Early this past week, the Puja organisers were told they could not use the park as a crime had been committed there and the location posed security-related problems. The organisers agreed to change the venue. Another park was selected, permission was given to celebrate Durga Puja there, and the preparations began all over again in right earnest. Then, like a bolt from the blue, at 4 pm on Thursday came the withdrawal of permission by the Municipal Police. The organisers were bluntly told to pack up and leave hours before Durga Puja was scheduled to begin with Akal Bodhon in the evening. Why? No reason was proffered.
Some officials are believed to have told the organisers that the cancellation of permission at the eleventh hour, both last year and this year, was meant to be “retaliatory action against the persecution of Christians in India”. It may be recalled that the President of Italy, Mr Giorgio Napoletano, has been vociferous in demanding that Europe should do more in support of Christians in India and to help them ‘affirm their right to religious freedom’. The Government of Italy has in the past summoned the Ambassador of India to convey to him that it has “deep concern and sensitivity for the ongoing inter-religious violence... that has caused the death of many Christians.” The Pope has been no less harsh in denouncing India.

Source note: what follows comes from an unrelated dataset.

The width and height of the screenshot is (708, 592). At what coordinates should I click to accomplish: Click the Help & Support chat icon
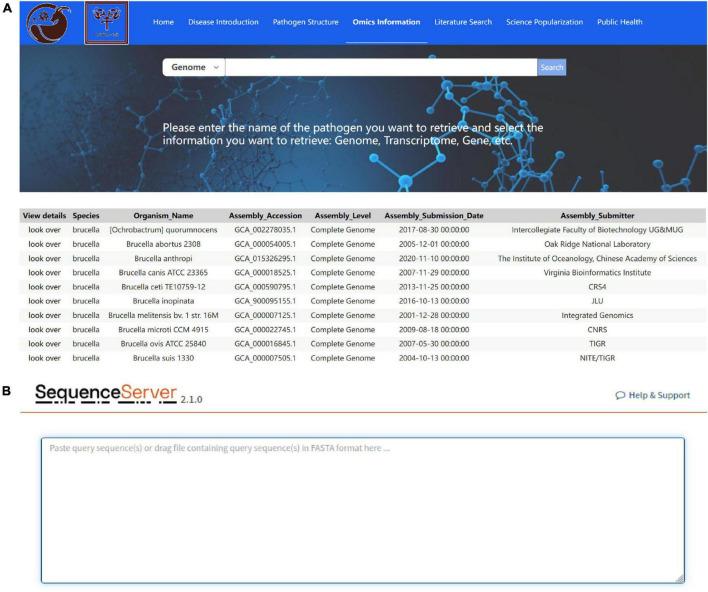click(620, 395)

There could be another reason, apart from its “deep concern” about the welfare of Christians in India, for Italy’s callous disregard of the sentiments of Hindus in that country. Although the Italian Constitution guarantees religious freedom, under the Lateran Treaty with the Vatican, Italy recognises only the three religions of Semitic origin — Christianity, Judaism and Islam. All other religions are no more than paganism and are to be shamed and shunned. The Vatican would not countenance any open breach of the Lateran Treaty; Italy would not want to be seen as recognising Hinduism.
“It’s only natural that Italy should have a surfeit of churches. But it’s the rejection of any other faith than Christianity, Judaism and Islam that explains why there are so many mosques but virtually no temples in Italy although this country has a large Hindu expatriate population,” my friend told me while regretting the attitude of the Government and the local authorities. According to him, there are only three temples in Italy: One in a garage in Venice; another at Frescolo and the third at Reggio Emilia. These survive at the mercy of local zoning officials.

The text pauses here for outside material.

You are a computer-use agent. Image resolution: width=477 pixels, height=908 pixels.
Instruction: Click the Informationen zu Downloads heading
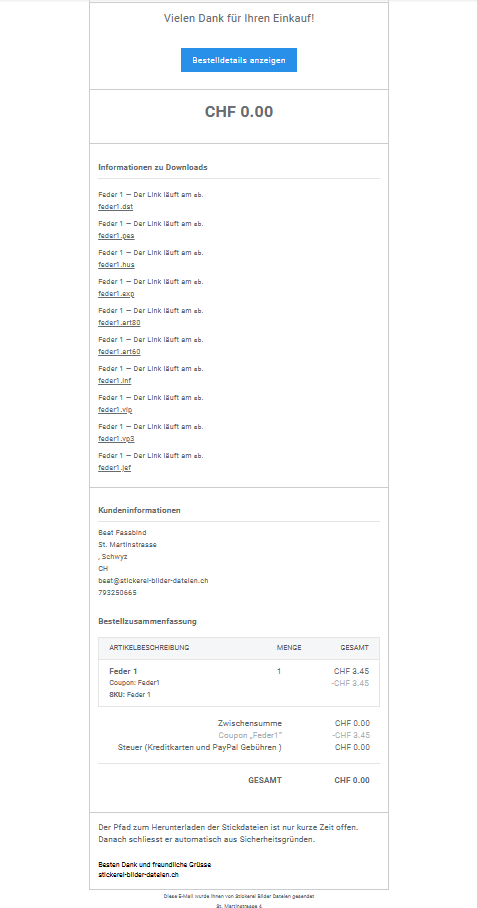153,167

But for Mr Arif Shahid Khan’s pro-active involvement — most Ambassadors tend to stay aloof from community affairs — this year too there would have been no Durga Puja in Rome. (The picture appearing with this article is of the Durga idol used at this year's Puja in Rome.) Indians in Italy owe him a debt of gratitude. So do Bangladeshis who are equal participants in this annual celebration of dharma’s victory over adharma, of the triumph of good over evil. Cultural and linguistic affinities unite Bengalis, irrespective of whether they are from the west or east of Padma, during this autumnal festival celebrated around the world.
Meanwhile, let’s not get carried away by the West’s bilious and bogus criticism of 'lack of religious freedom' in India and indulge in self-flagellation. Let the West look at its own ugly, septic warts. If Christians can celebrate Christmas in New Delhi, Hindus have the right to celebrate Durga Puja in Rome. This is non-negotiable.
[This appeared as my column, Coffee Break, in The Pioneer on September 27.]